GIVEN INSTRUCTION –
Reproduce verbatim the stretch of the items below from the very beginning through the line containing "Tap the LTE", including that line.

+ + + +

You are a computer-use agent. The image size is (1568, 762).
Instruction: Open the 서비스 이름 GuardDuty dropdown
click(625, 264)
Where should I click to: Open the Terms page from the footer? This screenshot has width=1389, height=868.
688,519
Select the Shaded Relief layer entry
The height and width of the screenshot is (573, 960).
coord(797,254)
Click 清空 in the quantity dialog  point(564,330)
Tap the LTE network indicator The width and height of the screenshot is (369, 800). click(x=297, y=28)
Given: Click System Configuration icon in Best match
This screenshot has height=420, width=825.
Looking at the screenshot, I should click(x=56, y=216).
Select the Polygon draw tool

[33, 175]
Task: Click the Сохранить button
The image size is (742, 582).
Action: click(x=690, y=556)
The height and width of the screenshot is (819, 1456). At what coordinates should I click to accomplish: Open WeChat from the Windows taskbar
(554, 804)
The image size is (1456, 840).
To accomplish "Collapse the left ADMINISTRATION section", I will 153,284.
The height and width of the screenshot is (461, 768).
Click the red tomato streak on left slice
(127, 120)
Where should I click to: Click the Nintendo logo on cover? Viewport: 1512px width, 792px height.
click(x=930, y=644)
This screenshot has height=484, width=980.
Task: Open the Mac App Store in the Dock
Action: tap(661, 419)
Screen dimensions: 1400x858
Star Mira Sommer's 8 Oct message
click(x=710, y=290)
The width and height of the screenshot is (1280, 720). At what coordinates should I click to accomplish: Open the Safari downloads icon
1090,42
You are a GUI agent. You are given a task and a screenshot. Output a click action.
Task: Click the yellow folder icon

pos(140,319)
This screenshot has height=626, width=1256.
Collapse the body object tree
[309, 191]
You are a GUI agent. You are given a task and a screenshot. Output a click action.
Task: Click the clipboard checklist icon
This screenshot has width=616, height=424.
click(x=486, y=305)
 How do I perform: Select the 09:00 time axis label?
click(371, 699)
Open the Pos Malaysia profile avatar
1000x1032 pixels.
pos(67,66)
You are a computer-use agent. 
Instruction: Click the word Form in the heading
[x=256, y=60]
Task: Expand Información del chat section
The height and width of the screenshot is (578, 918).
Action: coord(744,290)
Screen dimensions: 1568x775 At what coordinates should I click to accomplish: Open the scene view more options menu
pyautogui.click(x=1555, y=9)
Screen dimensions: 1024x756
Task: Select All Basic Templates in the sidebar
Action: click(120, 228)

+ + + +

REPLY TO THE TASK –
You are a computer-use agent. The image size is (1568, 762).
Instruction: Open the 서비스 이름 GuardDuty dropdown
click(625, 264)
Where should I click to: Open the Terms page from the footer? This screenshot has width=1389, height=868.
688,519
Select the Shaded Relief layer entry
The height and width of the screenshot is (573, 960).
coord(797,254)
Click 清空 in the quantity dialog  point(564,330)
Tap the LTE network indicator The width and height of the screenshot is (369, 800). click(x=297, y=28)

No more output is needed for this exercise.